In Matthew, the birth of Jesus is a grammatical afterthought. If it portends great things, it is not very portentous. It is in a subordinate clause in a sentence that refers to what Joseph is doing, and in fact the whole passage is mostly about Joseph. Joseph is going to treat Mary honorably, Joseph has a dream, Joseph is comforted by the angel, Joseph is the son of the line of David, Joseph names his son Jesus. “Joseph had no martial relations with Mary until she had borne a son,” it says. That’s the birth story of Jesus in Matthew.

For Luke, the birth of Jesus is a performance. Very suitable to Christmas pageants. For Matthew, the birth is a sign. In Luke, Jesus is welcomed by shepherds and priests. But in Matthew, Jesus and his family have to flee in fear to Egypt to escape from evil King Herod. In Luke, Herod is not part of Jesus birth story at all. But in Matthew, Herod reads the signs. Herod knows that the birth of Jesus is a sign of a new world order, a sign that the days of Herod and his type and his cronies are numbered.

We, like those who lived in the time of Jesus, like people of every time and place, walk in worry and apprehension. Times are dark. We walk in darkness. We look for a sign that the future will not be the same as the past. We hardly know where we are, we cannot see where we are going, and do not know how get there. We look for a light to give us direction and also to illuminate the path ahead so that we do not stumble. We look for light at the end of the tunnel and also the light inside the tunnel, where we are walking.

At Christmas, we proclaim that Jesus is that light. I am the light, Jesus says. In Baptism, like the Baptism of Alec today, we pray that the light of Jesus shines in us so that other people might see it. May your light so shine, we said to Alec, that others may see.

Here in worship the light signs are everywhere. Santa Lucia is a celebration of light, Lucy walks with candles in her crown, we give a lighted candle to Alec (or to his responsible adults; he’s a little small yet), we light all four candles on the Advent wreath, we light all these [aisle] candles.

We are not quite at Christmas, in spite of the poinsettias and tree and this teaser Gospel story. We are still in Advent. And Advent is more than anything a time of looking. Looking hard, at ourselves and the world and God’s promises. At the beginning of Advent, looking back. And now, almost at the end, looking forward. We are tired of dark days and dark times. We look hard to find the light. Unlike Ahaz, we are looking for a sign, looking hard.

In both Luke and Matthew the birth of Jesus is a sign. In Luke it is a sign like a big billboard, something broadcast by Clear Channel Communications. In Matthew, the birth of Jesus is like a street sign in Boston, hardly visible.

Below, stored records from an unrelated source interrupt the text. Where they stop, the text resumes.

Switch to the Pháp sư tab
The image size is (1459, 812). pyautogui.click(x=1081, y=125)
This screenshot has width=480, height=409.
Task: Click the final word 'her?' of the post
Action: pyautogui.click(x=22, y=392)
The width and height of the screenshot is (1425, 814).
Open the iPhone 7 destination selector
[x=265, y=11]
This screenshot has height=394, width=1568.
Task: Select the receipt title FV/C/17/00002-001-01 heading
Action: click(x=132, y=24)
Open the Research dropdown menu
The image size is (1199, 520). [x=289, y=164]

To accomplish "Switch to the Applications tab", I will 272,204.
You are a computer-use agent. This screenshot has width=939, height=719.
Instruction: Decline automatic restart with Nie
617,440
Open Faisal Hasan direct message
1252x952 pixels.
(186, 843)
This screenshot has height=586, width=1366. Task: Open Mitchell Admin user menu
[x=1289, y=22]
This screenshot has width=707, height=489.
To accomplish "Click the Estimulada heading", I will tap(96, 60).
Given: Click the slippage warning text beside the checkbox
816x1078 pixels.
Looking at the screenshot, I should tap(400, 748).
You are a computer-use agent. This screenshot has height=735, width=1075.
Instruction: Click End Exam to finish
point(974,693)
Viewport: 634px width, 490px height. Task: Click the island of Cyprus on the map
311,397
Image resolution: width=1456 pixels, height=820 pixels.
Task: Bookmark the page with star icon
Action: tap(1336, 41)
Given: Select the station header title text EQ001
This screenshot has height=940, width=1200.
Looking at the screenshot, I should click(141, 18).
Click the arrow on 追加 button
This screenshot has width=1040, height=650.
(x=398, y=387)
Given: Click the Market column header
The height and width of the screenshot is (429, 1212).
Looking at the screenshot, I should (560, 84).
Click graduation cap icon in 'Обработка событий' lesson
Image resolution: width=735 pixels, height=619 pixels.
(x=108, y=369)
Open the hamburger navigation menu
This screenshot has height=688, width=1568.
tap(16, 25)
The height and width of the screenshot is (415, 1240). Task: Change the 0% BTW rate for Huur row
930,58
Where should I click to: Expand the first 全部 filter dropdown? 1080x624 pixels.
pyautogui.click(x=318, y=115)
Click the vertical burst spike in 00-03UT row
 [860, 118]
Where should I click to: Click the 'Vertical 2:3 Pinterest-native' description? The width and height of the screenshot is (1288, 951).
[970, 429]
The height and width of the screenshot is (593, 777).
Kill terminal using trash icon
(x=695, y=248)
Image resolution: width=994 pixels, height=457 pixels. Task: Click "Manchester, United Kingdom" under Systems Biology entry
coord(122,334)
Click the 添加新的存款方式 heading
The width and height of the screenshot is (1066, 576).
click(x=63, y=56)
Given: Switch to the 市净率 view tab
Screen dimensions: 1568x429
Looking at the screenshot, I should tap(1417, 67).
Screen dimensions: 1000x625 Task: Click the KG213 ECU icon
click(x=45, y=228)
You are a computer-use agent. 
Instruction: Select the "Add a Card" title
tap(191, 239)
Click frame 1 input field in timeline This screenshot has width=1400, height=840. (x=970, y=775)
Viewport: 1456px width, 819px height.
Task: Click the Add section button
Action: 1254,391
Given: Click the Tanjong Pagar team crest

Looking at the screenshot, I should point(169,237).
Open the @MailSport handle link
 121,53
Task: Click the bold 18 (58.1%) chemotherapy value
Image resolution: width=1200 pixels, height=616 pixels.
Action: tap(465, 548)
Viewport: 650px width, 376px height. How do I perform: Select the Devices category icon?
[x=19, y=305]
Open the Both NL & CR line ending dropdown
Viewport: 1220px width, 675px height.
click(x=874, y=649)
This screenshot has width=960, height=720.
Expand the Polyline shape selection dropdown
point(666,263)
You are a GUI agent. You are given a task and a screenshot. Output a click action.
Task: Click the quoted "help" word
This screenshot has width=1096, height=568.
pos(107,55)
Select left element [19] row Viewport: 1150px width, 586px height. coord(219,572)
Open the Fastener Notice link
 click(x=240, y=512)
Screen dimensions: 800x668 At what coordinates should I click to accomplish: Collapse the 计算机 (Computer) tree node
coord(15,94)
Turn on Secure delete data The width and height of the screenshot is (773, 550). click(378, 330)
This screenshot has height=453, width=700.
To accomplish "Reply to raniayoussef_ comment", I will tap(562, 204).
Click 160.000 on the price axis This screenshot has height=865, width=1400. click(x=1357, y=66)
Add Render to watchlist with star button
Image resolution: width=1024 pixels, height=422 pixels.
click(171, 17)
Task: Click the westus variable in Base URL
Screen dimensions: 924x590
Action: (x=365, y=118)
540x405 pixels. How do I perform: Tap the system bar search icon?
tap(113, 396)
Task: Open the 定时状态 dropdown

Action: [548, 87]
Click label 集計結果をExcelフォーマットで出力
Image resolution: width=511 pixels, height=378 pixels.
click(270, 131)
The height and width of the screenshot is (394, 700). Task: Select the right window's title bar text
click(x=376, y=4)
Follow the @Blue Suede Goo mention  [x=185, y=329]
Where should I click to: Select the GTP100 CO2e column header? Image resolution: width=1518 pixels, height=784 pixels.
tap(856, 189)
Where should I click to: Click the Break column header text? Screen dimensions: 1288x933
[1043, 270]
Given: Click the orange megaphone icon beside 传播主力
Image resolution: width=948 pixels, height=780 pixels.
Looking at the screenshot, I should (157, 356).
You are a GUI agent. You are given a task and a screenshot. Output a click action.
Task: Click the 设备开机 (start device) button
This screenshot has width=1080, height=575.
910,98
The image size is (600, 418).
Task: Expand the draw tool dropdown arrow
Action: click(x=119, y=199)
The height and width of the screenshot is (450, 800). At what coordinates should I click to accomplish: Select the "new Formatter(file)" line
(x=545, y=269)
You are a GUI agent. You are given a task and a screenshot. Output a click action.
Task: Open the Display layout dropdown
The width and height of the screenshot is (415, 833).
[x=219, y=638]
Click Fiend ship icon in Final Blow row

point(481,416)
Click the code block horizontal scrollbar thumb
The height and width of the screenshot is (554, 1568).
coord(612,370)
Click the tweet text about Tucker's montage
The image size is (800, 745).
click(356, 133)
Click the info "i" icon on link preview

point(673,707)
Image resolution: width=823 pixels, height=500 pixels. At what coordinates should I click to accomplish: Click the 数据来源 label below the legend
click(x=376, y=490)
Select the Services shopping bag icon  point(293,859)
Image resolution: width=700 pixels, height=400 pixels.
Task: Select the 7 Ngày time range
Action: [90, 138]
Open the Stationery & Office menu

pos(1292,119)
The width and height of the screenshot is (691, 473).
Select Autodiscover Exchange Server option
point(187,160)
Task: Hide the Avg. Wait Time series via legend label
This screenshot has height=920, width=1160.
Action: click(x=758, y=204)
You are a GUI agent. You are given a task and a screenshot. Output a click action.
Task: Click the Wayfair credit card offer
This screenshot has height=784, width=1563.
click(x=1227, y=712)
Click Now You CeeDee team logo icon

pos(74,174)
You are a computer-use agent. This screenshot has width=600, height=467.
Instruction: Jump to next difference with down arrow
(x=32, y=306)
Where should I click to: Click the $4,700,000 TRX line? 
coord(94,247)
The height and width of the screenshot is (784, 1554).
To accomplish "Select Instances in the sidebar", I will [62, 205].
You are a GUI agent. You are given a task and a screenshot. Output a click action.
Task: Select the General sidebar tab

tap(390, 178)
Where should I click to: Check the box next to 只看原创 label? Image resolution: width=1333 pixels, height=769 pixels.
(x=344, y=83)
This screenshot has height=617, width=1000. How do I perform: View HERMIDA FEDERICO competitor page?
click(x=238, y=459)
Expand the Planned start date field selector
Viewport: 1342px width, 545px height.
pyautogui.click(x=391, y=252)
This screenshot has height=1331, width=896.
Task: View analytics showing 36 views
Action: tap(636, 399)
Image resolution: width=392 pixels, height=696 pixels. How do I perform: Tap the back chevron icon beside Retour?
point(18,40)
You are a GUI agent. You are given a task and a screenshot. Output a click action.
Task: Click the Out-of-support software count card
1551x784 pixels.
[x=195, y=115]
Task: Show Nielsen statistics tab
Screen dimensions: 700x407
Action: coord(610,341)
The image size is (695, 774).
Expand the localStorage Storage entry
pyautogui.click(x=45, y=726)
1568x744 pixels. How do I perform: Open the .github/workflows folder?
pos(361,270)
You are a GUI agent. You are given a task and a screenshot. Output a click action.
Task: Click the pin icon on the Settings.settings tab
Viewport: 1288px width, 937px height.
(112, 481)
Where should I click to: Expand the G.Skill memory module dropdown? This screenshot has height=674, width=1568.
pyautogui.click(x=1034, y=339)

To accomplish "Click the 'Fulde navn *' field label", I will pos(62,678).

But in both stories, the sign is there: Jesus is coming to change the world. Watch out, world. Watch out. The message of Advent is this: The days of the ways of darkness are numbered. There is a new way to be. Jesus shows us. The light shines. The light shines and the darkness will not overcome it.

Sunday, December 9, 2007

Peace in the Kingdom

Text: Matthew 3:1-12
Other texts: Isaiah 11:1-8

There is a measuring device out on the street next to the church, down on Tremont Street. The device is called the Discontent-O-Meter. It measures anxiety. It measures how worried people are about the state of the world. It works through trash. If there are hardly any scratch tickets, empty pints, or styrofoam coffee cups in the gutter or on the sidewalk, then things are pretty good. People are feeling more or less OK. But if the street is littered from end to end, and little nips are stashed in the flower pots, then things are tough. I read the Discontent-O-Meter every day as I walk between my house and the church. Right now, things are tough. And have been for a while.

John the Baptizer preaches about repentance. Repent, he says, for the kingdom of God has come near. He takes people down to the river, where they confess their sins. It is hard to tell exactly what happens to those people next. The baptism of John resembled a rite of conversion. People were changed by it. Baptism both cleansed people of the old and initiated them into something new. What was new for them was not, it seems, a kind of restored soul. What was new was that they had become partners, or agents, or members, or citizens, of the kingdom of God. Which was near, though not entirely here.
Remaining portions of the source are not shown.